WHAT TO DO>
Extract the part of the bike-trip blog post that runs from "But rolling into" to "set up camp.", copying it word for word.

PROVIDED PASSAGE>
Photo by William Touhey

We’re leaving Tucson today. Our old friends Will and Leah have given us a place to stay here for a few weeks, and after healing from the violent desert sun, we’re finally climbing onto our bikes again. This is the last time we’ll be able to say that.

San Francisco is under 1,000 miles away, and in about three weeks, a journey that has taken over two years and just under five thousand miles will be finished. Hard drives have been piling up, full of video, photography, audio, and words. The pace of the blogosphere has proven too fast for this journey, and while we try to give you a peek into what we’re doing once in awhile, the vast majority of our trip is still unpublished.

We still have a long ride through a rapidly changing desert, and while we’re finally giving our bodies and our bicycles a rest in less than a month, our work is far from over. Over the next year we’ll be carefully scouring over the journey and working with our friends at Studio Syndicate to develop this website into something worthy of the story. We want to do something special with America reCycled, something that hasn’t yet been done, that has only recently become possible with the technologies that are now available.

Hopefully once the content really starts rolling out, it will all be worth it and you’ll see what we’ve been so busy doing, however silently.

See you on the other side

Noah and Tim

Dec 23, 2011
Austin, TX

Austin Enchanted Forest


Austin revived us more than we could have imagined-we rode into the city still burdened by the gravity of New Orleans. It’s a harsh town, a microcosm of grief and tragedy that radiates the most stunning bursts of light you’re likely to see anywhere. Outsiders can only awkwardly angle for a glimpse of a culture that will never belong to us, admiring from afar while New Orleanians project tortured and beautiful souls onto the city’s facade.

But rolling into Austin, our load lightened before we even unpacked. Throughout the trip, we’ve heard about The Enchanted Forest, a community here that recently shut its doors to the public following attacks from the city. People said we would fit right in, and we rode toward it in hopes of an invitation to set up camp.

Hills tossing us through the city, a car stopped in the median and a glowing face poked out the window. “Hey bicycle guys! You need any water?”

Her smile projected the levity and innocence that seemed to permeate the whole city as it embraced us. She sent us toward her friends at The Forest and invited us into her own world as well, taking us out night after night to the steady buzz of Austin’s live music.

The folks at The Enchanted Forest welcomed us warmly, offering a tranquil haven away from the city’s bustling concrete. Over the next month, our wounds healed and our spirits lightened as our new friends shared their lives, inspiring us with the conflicted past and confused future of their home. A newly welded BBQ bicycle box and care package in tow, we finally left after family photos and hugs, heading west toward the blank desert canvas where we would slowly paint our next story.

The voice of The Enchanted Forest is long, loud, and nuanced, one that we can’t do justice to in a blog post. We’ve begun documenting it, and this short edit will have to do while the rest stays neatly stored on hard drives, waiting for the time when we can give it the attention it deserves.

COLLECTED DATA>
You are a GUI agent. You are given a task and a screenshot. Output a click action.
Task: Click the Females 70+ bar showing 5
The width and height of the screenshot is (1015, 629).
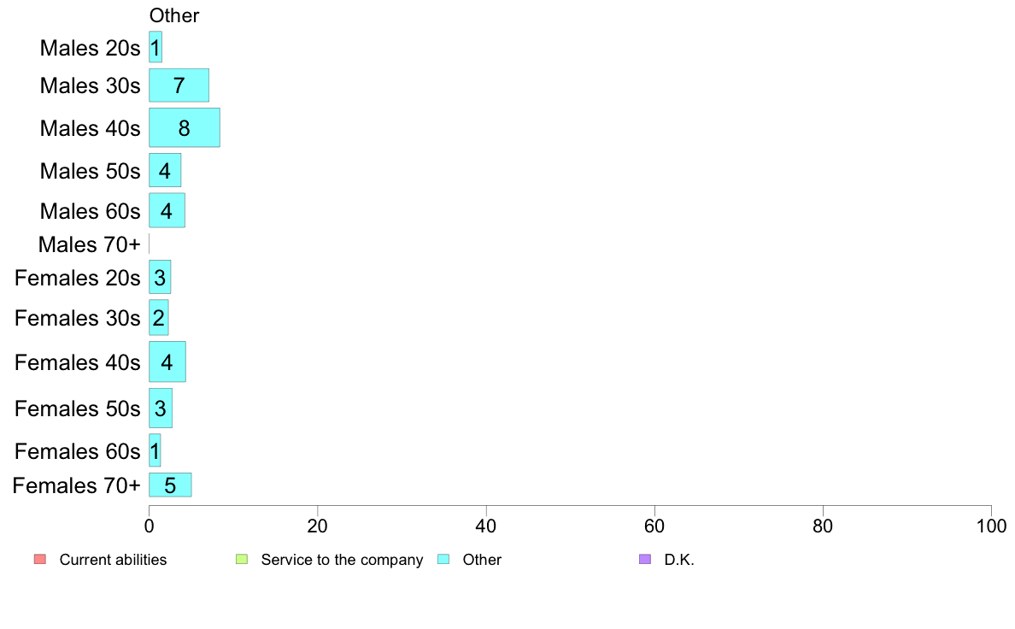(170, 485)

REPLY TO THE EXERCISE>
But rolling into Austin, our load lightened before we even unpacked. Throughout the trip, we’ve heard about The Enchanted Forest, a community here that recently shut its doors to the public following attacks from the city. People said we would fit right in, and we rode toward it in hopes of an invitation to set up camp.